2 thoughts on “Why I’m not a fan of Annuities

  1. Interesting perspective. Please see comments:

    “Annuity salespeople are extremely pushy.”
    Not all sales people are created equal. An annuity should be offered by an experienced qualified professional. Annuities are a serious matter and an optimal solution, especially for financially illiterate folks – most of the population. Avoid the snake oil salesmen, but maybe try to keep an open mind about annuities. They are one of the few products/solutions scholars and academics actually agree on.

    “In most scenarios you do not even get back your base investment…”
    Rates of return are easy to calibrate when an end date is a known variable. Date and time of death are unpredictable. Hence, if you plan to live 5 years, you can pay yourself 20% of your nest egg (plus a bit of interest). Live 10 years? Pay yourself 10%. Live 20 years? Pay yourself 5%. Live 30 years?3.33%. And, if you’re wrong…? Then what? Re-enter the workforce? I’m not sure anyone on their death bed decries “not having got back their investment.”

    Re: Life expectancies…
    These figures are a “moving target” and are often misinterpreted. It’s why an experienced professional should be consulted. “Life expectancy” represents averages at a certain age/time. Real life numbers can and do vary. Sometimes drastically. In fact, “life expectancy” increases as you get older (i.e. b/c members of a population who did not survive brought down the average).

    Single life predictions are impossible. However, actuaries can predict the annual mortality rate of a given population (i.e. 1,000 or more) fairly accurately.
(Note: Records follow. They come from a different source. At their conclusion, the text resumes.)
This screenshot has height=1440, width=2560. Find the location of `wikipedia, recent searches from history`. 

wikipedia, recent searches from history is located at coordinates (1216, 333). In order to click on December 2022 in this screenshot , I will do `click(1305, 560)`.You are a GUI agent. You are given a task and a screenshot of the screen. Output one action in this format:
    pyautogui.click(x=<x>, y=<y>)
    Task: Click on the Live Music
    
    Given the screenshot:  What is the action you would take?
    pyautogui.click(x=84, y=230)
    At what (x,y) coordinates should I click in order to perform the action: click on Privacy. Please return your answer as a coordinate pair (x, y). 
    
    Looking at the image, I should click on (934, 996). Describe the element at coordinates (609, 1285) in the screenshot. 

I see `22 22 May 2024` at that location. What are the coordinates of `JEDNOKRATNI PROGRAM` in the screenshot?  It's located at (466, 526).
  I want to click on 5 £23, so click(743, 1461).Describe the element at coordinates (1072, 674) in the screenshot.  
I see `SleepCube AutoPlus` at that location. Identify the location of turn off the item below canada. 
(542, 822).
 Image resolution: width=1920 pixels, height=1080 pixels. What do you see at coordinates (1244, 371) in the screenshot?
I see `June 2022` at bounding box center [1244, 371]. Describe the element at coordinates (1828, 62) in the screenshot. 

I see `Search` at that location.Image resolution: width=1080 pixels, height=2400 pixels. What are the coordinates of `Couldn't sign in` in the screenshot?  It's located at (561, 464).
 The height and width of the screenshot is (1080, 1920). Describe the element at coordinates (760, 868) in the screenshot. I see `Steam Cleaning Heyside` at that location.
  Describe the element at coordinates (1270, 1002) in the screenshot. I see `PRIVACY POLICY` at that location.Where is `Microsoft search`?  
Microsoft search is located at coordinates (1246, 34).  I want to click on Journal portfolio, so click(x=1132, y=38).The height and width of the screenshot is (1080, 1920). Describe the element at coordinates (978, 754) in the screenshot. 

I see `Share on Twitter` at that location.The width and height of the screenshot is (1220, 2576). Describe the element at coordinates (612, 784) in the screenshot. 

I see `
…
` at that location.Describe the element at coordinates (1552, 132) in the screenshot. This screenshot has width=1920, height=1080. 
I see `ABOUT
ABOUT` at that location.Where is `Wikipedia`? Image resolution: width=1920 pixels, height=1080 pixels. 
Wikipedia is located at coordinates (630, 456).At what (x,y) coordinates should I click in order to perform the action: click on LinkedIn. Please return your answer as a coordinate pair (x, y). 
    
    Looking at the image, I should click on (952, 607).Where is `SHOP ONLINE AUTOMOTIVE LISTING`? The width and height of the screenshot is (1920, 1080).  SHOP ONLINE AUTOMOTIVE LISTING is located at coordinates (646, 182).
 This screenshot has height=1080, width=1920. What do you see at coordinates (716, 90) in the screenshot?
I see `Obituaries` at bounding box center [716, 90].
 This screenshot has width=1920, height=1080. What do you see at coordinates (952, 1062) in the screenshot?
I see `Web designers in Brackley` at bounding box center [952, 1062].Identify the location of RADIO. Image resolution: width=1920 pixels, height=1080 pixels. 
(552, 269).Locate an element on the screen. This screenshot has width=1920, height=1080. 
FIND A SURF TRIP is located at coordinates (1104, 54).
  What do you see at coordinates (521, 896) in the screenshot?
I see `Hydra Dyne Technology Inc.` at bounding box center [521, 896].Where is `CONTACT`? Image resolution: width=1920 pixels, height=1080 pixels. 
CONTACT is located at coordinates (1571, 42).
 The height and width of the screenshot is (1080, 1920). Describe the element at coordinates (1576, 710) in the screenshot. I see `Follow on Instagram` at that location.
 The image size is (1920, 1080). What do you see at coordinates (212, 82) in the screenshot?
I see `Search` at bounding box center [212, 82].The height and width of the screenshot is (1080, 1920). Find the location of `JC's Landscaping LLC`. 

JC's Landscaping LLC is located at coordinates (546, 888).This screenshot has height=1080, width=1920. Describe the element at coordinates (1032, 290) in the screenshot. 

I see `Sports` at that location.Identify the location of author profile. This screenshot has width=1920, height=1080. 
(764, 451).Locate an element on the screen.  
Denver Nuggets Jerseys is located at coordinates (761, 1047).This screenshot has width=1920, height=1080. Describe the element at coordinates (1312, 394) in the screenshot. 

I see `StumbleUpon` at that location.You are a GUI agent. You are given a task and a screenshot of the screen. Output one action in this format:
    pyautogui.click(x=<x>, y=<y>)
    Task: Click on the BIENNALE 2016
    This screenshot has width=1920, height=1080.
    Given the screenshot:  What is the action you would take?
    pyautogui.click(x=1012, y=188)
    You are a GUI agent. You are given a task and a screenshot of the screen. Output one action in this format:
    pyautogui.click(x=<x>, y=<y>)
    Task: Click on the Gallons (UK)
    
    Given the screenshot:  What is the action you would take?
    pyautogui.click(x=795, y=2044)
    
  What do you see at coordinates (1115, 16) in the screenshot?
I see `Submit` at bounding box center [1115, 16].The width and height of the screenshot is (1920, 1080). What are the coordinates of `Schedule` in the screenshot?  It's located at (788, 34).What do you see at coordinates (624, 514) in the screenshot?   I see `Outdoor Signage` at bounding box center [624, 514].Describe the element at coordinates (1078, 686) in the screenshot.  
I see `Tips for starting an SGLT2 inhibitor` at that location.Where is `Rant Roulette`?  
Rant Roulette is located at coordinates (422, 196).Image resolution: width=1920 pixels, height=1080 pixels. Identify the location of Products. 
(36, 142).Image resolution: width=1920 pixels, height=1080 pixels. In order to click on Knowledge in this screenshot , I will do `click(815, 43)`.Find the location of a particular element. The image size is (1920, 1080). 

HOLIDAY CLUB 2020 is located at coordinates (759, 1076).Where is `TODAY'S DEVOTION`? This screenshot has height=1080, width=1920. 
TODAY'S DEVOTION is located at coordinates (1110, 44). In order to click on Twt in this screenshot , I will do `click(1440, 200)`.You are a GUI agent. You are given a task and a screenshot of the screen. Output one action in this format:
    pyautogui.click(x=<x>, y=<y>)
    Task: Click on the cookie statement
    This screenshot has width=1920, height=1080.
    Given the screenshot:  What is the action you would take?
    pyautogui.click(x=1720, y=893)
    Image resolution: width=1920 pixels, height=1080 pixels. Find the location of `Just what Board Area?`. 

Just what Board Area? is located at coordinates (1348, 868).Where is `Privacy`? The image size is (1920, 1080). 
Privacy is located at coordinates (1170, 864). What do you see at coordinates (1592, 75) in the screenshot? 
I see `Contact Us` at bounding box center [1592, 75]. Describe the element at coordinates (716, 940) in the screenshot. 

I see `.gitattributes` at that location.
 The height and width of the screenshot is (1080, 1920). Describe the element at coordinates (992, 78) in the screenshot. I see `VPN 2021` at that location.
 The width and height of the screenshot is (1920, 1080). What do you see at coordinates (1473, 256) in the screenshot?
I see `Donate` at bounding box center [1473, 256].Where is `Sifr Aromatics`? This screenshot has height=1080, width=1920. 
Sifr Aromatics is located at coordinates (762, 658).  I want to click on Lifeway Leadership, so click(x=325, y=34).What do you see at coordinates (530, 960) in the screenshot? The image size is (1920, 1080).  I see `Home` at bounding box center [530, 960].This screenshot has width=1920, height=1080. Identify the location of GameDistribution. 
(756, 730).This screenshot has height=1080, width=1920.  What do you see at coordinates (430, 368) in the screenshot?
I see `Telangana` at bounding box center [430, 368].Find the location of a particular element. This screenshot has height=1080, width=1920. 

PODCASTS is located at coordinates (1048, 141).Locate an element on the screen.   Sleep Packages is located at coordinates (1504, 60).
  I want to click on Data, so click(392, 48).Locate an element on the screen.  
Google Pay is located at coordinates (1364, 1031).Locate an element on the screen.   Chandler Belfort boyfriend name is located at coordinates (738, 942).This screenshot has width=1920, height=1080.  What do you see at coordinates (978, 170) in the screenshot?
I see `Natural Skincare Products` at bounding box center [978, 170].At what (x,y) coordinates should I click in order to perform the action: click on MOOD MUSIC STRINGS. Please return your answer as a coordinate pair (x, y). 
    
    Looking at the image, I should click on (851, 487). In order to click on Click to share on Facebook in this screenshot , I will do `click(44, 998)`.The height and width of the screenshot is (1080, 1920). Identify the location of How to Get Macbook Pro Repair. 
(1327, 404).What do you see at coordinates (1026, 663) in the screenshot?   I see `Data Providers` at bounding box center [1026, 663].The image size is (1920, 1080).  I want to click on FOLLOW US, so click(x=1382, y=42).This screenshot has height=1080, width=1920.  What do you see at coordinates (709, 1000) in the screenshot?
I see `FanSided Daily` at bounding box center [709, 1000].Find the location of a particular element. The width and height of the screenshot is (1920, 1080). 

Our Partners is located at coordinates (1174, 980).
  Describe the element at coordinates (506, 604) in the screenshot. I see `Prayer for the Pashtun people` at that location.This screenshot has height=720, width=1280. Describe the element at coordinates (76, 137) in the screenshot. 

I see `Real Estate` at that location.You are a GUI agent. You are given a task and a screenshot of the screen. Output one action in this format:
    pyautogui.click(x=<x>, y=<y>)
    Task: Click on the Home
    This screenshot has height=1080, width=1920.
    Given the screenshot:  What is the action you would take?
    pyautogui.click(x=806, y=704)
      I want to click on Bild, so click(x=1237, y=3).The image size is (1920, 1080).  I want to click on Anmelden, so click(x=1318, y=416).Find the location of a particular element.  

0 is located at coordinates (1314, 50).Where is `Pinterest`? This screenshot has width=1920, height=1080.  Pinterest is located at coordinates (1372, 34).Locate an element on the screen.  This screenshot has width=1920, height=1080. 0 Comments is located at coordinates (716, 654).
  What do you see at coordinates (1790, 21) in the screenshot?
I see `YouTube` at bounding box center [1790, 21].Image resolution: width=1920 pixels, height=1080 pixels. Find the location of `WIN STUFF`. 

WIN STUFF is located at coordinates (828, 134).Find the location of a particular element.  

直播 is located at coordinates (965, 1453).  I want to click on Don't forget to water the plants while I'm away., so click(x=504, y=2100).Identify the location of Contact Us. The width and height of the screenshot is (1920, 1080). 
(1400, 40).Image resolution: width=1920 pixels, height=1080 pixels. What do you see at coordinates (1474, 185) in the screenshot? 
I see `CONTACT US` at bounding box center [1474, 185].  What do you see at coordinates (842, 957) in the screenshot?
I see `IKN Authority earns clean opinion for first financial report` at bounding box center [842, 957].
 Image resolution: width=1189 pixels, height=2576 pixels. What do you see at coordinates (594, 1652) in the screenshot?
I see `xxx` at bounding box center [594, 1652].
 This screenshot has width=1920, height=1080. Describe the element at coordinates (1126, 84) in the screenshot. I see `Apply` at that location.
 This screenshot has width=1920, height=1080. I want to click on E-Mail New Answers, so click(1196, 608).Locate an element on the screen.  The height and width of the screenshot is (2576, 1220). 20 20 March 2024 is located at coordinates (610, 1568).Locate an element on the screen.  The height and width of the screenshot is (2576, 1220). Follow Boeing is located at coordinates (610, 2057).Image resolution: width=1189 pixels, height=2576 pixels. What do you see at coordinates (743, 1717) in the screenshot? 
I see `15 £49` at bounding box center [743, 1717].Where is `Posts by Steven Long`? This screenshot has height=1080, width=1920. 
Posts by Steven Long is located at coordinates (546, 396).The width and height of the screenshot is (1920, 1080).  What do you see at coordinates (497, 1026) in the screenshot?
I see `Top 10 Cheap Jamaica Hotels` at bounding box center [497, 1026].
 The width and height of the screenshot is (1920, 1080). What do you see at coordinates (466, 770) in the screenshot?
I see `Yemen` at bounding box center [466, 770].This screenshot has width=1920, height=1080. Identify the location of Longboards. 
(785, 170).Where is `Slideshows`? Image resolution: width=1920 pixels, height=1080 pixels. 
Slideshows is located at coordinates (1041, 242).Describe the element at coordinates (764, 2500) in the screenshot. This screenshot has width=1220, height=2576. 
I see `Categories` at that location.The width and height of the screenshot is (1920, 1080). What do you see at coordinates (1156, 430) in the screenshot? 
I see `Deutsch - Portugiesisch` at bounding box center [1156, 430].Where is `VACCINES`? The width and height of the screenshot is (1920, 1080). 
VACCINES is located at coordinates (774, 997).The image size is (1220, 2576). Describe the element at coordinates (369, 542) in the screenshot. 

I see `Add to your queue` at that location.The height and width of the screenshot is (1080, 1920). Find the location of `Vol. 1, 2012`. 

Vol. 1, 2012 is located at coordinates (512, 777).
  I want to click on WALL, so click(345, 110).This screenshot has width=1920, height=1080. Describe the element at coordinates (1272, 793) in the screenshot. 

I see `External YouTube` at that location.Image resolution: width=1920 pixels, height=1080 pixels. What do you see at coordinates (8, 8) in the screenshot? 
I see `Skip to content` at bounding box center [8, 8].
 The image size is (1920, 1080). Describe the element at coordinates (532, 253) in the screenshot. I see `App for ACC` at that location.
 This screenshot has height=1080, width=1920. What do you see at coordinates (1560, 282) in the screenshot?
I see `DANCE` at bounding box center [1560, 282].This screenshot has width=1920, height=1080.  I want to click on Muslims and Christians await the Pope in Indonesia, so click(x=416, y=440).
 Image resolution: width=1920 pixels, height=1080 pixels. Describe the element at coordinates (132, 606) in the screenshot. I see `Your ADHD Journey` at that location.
Participants benefit from “risk pooling.”

    “…the only person that benefits from this deal is the insurance company, they are a business and need to make profit…”
    Bad things happen when financial institutions fail. Profit is not evil (in America). More importantly, the insurance company will pool those funds, invest them long term and likely obtain a better long term risk adjusted rate than an individual.

    A couple of other things. As people age, cognitive abilities decline. It simply gets tougher to make decisions – especially about things like money, administration capital allocation, etc. While this is happening, confidence increases. That leads to the last comment.

    One in five seniors will fall victim to a fraud by a stranger. That does NOT include family members, friends, neighbours, etc. Large sums are often targeted. There’s a greater reward for the perp, but the victim is left penniless and without resources or faculties to seek remedies or recourse. An annuity helps to safeguard a person’s capital – regardless of their mental and legal capacity.

    Finally, an annuity should be a part of a retirement solution, not the solution. For seniors 65 and older, I would suggest exchanging annuities for any long term fixed income exposure (why would you opt for minimal interest income or wait decades to get your principle back?) By combining 25% – 40% of their nest egg with dividend paying equities, a retiree may have years of worry free retirement income – some of it guaranteed.

    p.s. I’m NOT licensed to sell annuities in any state and I’m NOT trying to sell you anything. I think it’s in your interest (and your reader’s interest) not to discount the benefits of annuities and there utility as a vehicle for guaranteed retirement income. Best wishes.


    • Thanks for commenting and agree with some of your points especially with declining cognitive abilities as well as elderly abuse. These are two good examples of the benefits of an annuity.

      Also agree not all salesman are the same however there are enough to give the industry a bad rep and personally know people who have been taken advantage of.

      In regards to profit I never stated it was evil, that was something you construed. I wholeheartedly agree profit is essential for a capital economy to function. My only point to that statement is that an insurance company is a business and needs to make a profit to exist, going bankrupt would be bad for everyone. I also do not blame them for assuming the least amount of risk to achieve that as I would do the same. But it would be misleading to assume an Insurance company is always acting in your best interest.